P.A. Le dessin s’inspire de la nature sous cloche comme les serres où Hergé allait se documenter. De même, il est imprégné des travaux de peintres comme Le Douanier Rousseau.
La fiction n’impose-t-elle pas l’absence de vraisemblance dans la représentation de la forêt ?
P.A. Dans la fiction, il est possible de tout se permettre. Plus Hergé avance, plus il y a de précision. De nombreux personnages historiques sont repris dans Tintin. Les noms sont changés, mais les références réelles restent très présentes. Les arbres ne sont pas son problème. Il aime plus les gags ou l’arbre à tout faire.
Qu’en est-il de l’anthropomorphisme ?
P.A. L’arbre est végétal. Il n’a pas apparemment d’émotion ou de transmission par ses sécrétions.
Comment la ville verte est-elle prise en compte ?
P.A. Il y a des bribes d’écologie urbaine. Tintin se retrouve dans les égouts à Moscou. Chicago est une ville où domine le minéral. Les villes ne sont pas vraiment des villes vertes. La question de l’assainissement ou des réseaux techniques apparaît. Mais ces questions sont seulement émergentes et effleurées.
La forêt est aussi très présente dans les contes : que pouvez-vous nous en dire ?

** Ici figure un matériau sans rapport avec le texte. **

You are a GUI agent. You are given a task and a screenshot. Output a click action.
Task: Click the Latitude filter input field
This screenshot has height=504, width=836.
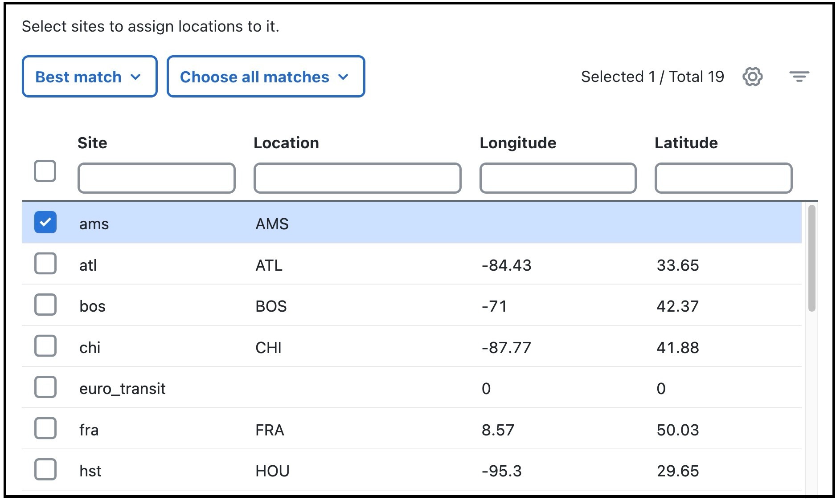click(723, 178)
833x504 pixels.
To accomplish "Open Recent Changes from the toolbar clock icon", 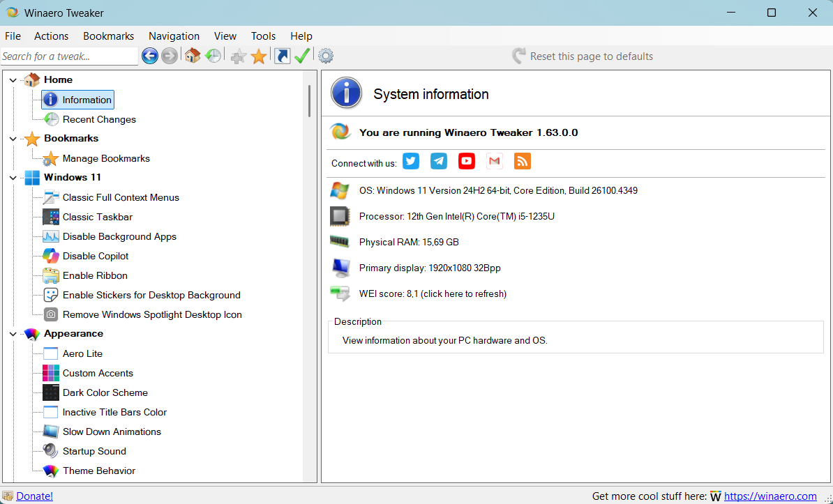I will point(213,56).
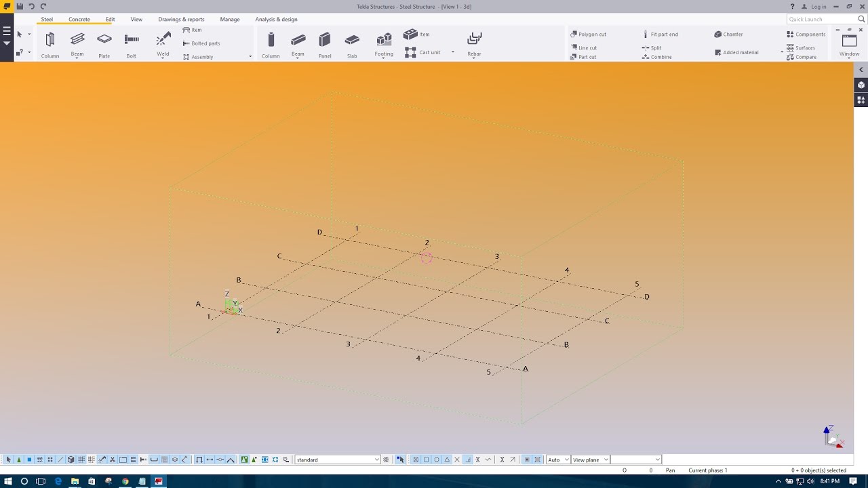Open the Components catalog

(x=806, y=34)
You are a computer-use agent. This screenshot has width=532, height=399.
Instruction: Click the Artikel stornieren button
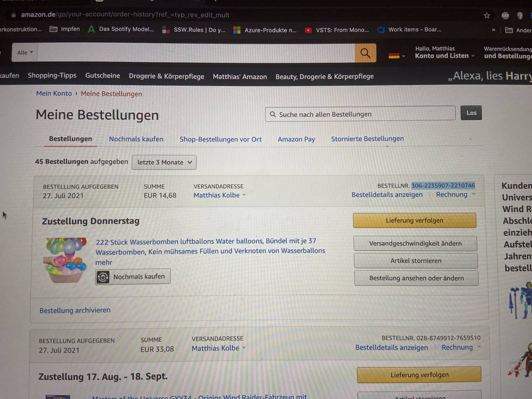point(416,261)
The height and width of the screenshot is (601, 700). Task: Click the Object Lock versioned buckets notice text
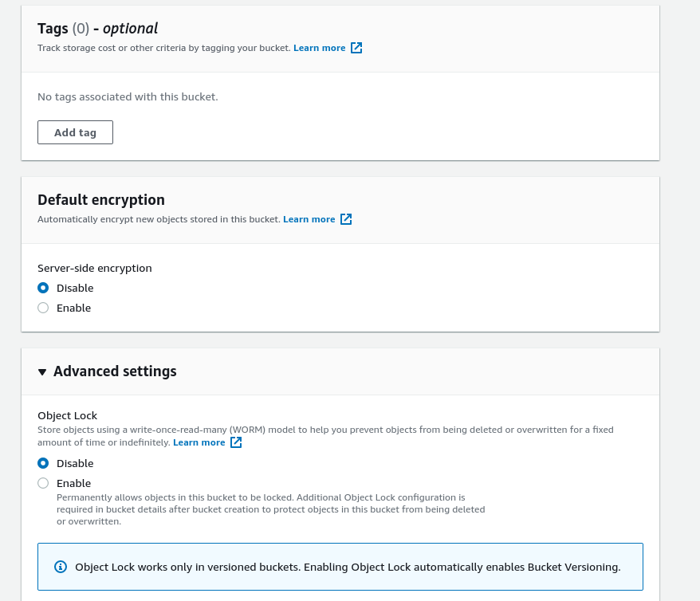(x=348, y=567)
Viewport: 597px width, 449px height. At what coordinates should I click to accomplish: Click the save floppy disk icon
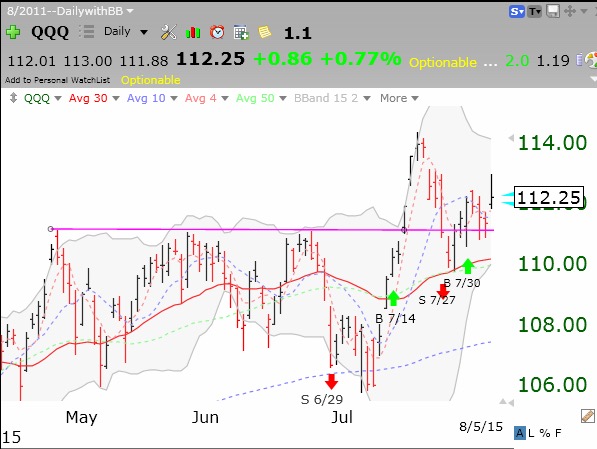(x=553, y=11)
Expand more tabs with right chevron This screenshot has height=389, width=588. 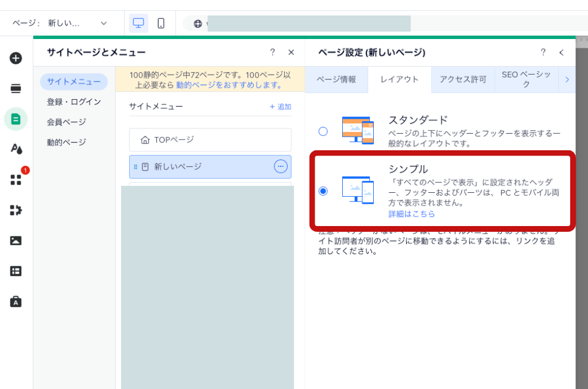pos(567,80)
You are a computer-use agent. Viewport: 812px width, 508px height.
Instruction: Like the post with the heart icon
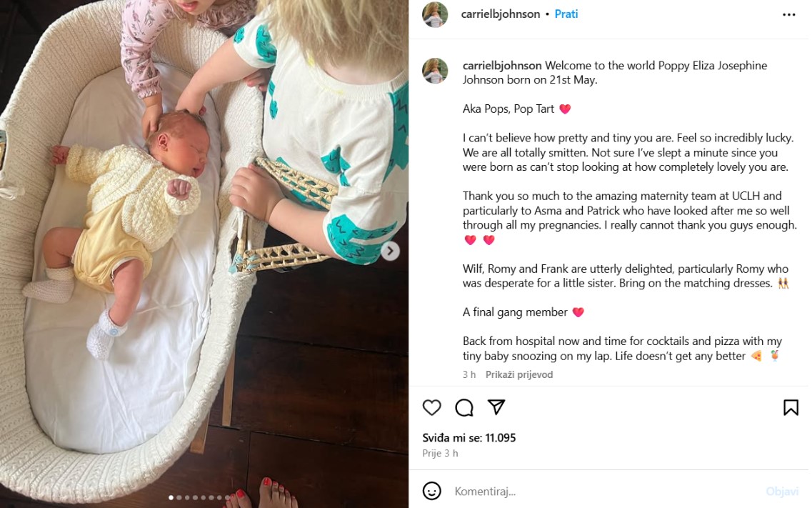431,407
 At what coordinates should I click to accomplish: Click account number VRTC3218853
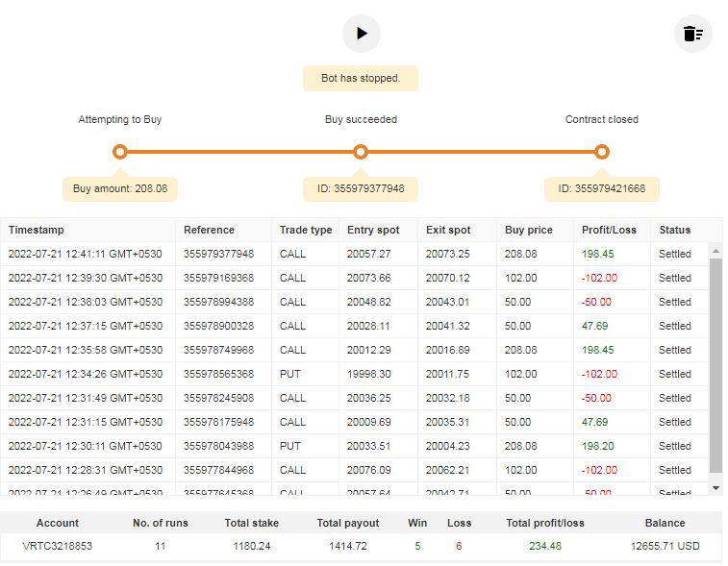point(57,546)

P.A. De nombreuses études psychanalytiques y font référence, notamment dans la ligne de Bruno Bettelheim. Récemment encore, en 2014, dans le film « Into the woods « Promenons nous » dans les bois », quatre contes, Cendrillon, Le petit chaperon rouge, Raiponce, Jack et le haricot magique, sont croisés, jouant avec les codes et les dépassant. La forêt fait aussi peur. Les arbres ressemblent à des personnages qui peuvent agresser. Dans les dessins animés de Miyazaki, la forêt est ambivalente mais elle est majoritairement protectrice.
Compte-rendu réalisé par Emeline Comby relu et amendé par l’intervenant.